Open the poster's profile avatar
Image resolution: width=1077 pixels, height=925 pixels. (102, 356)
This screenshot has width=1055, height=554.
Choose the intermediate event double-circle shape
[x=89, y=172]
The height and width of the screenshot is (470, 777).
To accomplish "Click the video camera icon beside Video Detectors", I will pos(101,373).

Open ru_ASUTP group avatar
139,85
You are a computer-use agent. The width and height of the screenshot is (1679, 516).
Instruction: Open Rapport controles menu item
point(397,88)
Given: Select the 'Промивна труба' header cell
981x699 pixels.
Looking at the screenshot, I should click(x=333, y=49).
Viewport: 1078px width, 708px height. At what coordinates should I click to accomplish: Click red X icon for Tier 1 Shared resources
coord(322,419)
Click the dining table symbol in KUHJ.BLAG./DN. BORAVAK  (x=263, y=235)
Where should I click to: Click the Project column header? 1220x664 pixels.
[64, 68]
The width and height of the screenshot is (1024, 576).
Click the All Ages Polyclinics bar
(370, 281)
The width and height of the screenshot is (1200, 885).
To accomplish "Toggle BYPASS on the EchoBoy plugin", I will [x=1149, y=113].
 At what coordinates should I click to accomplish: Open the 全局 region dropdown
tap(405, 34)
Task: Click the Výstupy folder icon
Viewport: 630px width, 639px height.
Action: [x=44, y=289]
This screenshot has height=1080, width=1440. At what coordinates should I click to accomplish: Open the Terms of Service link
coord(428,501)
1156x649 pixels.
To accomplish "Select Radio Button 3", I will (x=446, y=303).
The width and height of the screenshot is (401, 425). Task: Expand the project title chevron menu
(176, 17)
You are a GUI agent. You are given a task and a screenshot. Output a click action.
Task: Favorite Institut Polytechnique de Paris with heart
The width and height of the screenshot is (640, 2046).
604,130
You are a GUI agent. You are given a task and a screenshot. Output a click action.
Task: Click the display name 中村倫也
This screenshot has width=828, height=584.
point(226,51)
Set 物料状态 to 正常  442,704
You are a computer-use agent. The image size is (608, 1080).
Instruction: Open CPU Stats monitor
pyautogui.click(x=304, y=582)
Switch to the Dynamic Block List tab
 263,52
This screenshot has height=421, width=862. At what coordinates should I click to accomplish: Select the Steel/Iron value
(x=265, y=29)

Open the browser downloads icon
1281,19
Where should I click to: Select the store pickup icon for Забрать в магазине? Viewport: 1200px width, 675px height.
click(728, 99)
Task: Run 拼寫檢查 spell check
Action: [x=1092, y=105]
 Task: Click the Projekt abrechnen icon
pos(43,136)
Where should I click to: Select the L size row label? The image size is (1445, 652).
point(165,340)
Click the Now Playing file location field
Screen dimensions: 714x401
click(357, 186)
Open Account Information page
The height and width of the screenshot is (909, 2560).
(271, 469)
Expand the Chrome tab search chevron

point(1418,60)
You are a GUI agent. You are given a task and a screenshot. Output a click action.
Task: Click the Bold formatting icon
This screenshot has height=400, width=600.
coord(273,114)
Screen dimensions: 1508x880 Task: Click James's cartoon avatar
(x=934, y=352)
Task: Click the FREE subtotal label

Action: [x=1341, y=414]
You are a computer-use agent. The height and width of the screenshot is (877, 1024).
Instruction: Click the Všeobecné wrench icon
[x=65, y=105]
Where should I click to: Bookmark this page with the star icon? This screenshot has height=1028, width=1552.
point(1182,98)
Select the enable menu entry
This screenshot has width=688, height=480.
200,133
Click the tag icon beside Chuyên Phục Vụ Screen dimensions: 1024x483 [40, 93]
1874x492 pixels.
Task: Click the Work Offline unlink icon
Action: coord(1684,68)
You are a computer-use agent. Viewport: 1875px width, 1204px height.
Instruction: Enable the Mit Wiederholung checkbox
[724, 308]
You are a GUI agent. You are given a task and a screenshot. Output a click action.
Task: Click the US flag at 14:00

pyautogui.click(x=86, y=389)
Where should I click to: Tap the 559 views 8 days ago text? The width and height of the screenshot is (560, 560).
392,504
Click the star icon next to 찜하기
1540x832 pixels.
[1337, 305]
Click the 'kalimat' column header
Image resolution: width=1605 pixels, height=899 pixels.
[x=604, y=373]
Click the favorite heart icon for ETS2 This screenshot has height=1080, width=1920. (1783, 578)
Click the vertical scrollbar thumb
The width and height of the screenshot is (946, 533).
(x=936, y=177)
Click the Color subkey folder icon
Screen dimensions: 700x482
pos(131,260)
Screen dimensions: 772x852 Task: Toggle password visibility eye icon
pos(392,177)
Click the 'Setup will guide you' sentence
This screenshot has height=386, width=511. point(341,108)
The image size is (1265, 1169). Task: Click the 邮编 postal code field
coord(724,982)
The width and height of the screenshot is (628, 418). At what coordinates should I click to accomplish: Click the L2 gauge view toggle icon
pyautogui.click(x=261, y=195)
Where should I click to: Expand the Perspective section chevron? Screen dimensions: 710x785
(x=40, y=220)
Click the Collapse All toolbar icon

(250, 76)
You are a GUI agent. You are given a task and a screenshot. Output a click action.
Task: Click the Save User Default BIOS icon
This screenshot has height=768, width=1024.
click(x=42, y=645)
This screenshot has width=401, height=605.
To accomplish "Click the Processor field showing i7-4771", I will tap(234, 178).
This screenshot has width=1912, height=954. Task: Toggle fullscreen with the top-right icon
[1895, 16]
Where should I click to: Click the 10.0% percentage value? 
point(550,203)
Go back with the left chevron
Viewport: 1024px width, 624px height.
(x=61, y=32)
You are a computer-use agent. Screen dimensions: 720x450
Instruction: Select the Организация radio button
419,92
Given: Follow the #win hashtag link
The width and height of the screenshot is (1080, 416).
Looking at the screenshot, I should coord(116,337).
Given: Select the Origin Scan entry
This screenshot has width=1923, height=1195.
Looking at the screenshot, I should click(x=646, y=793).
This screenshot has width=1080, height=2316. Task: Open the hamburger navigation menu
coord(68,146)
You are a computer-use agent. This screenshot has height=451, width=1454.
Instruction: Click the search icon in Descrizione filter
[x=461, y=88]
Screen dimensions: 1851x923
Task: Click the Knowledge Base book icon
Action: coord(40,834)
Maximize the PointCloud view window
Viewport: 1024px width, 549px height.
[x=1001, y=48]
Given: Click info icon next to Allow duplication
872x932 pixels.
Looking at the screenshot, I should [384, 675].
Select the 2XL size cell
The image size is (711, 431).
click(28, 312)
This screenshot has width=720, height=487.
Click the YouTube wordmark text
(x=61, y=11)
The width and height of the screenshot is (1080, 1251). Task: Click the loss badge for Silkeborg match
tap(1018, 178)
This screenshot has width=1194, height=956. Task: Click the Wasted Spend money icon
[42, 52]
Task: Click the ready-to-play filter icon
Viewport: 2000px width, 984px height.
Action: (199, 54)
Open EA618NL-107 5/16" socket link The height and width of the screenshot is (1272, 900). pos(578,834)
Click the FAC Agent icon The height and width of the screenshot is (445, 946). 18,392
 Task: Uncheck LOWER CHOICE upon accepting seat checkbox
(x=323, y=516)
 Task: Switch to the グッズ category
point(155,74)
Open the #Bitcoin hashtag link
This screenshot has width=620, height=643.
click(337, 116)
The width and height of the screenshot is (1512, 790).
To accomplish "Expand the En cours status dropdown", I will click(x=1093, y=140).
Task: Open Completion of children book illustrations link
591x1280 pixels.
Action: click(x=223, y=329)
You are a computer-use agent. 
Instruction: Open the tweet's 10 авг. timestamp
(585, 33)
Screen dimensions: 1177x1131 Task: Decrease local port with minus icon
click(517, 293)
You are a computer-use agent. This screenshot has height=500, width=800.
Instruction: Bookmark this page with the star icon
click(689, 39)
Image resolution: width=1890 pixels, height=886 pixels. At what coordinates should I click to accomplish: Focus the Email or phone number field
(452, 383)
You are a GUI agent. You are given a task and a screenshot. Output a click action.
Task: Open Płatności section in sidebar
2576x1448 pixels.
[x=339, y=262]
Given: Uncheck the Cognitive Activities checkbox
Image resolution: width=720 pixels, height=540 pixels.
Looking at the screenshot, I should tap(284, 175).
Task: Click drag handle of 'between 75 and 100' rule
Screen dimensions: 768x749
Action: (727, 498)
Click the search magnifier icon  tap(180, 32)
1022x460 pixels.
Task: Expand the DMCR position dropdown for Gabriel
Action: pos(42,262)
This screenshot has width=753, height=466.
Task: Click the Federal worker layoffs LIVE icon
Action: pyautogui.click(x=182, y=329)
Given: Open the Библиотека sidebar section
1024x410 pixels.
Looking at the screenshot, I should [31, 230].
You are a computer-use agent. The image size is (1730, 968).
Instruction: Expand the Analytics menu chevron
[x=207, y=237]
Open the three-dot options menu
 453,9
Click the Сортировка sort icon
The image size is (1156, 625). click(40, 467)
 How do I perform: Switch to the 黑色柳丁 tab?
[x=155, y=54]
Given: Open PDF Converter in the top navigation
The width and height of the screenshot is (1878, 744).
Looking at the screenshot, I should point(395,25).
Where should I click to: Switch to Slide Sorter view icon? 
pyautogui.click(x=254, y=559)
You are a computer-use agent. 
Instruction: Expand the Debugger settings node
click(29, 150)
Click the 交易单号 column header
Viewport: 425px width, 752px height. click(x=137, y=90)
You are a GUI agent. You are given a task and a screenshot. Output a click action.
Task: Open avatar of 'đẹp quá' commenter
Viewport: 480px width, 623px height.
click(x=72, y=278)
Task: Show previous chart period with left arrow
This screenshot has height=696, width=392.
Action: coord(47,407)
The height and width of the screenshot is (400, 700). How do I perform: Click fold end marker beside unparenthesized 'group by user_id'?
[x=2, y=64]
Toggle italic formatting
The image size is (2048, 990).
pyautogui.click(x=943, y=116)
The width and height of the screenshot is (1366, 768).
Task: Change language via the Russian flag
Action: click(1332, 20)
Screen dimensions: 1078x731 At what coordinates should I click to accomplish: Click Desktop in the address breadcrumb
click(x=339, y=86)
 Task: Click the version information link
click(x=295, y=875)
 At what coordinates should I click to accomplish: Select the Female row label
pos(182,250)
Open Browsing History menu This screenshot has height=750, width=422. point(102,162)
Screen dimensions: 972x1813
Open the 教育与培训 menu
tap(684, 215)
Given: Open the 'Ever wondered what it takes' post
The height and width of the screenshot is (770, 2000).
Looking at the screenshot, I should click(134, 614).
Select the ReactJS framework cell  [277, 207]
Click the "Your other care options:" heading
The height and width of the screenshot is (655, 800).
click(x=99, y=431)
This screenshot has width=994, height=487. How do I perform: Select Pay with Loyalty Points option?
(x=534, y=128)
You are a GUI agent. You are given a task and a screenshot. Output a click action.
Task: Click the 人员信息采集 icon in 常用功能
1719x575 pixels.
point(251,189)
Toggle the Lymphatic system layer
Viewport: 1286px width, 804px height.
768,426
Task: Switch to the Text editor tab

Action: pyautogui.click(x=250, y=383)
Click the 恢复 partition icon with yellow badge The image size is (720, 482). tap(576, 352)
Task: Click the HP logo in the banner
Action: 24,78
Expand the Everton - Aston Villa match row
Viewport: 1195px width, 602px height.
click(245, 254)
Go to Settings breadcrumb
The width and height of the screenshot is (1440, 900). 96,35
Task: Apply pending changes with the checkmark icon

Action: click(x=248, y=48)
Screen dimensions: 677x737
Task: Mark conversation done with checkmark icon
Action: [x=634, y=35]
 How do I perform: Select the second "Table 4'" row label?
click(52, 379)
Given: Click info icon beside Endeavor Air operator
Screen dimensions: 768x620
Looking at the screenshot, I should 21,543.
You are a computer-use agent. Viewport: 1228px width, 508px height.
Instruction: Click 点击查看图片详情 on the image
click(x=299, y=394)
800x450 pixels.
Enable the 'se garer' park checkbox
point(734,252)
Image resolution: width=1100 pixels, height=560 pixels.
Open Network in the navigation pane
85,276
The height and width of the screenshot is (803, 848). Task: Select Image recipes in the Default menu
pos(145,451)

● Assigned task
From the data above, return every line from the line that has "This screenshot has width=401, height=605." up to and including the line that has "Given: Follow the #win hashtag link", exactly.

● Task solution
This screenshot has width=401, height=605.
To accomplish "Click the Processor field showing i7-4771", I will tap(234, 178).
This screenshot has width=1912, height=954. Task: Toggle fullscreen with the top-right icon
[1895, 16]
Where should I click to: Click the 10.0% percentage value? 
point(550,203)
Go back with the left chevron
Viewport: 1024px width, 624px height.
(x=61, y=32)
You are a computer-use agent. Screen dimensions: 720x450
Instruction: Select the Организация radio button
419,92
Given: Follow the #win hashtag link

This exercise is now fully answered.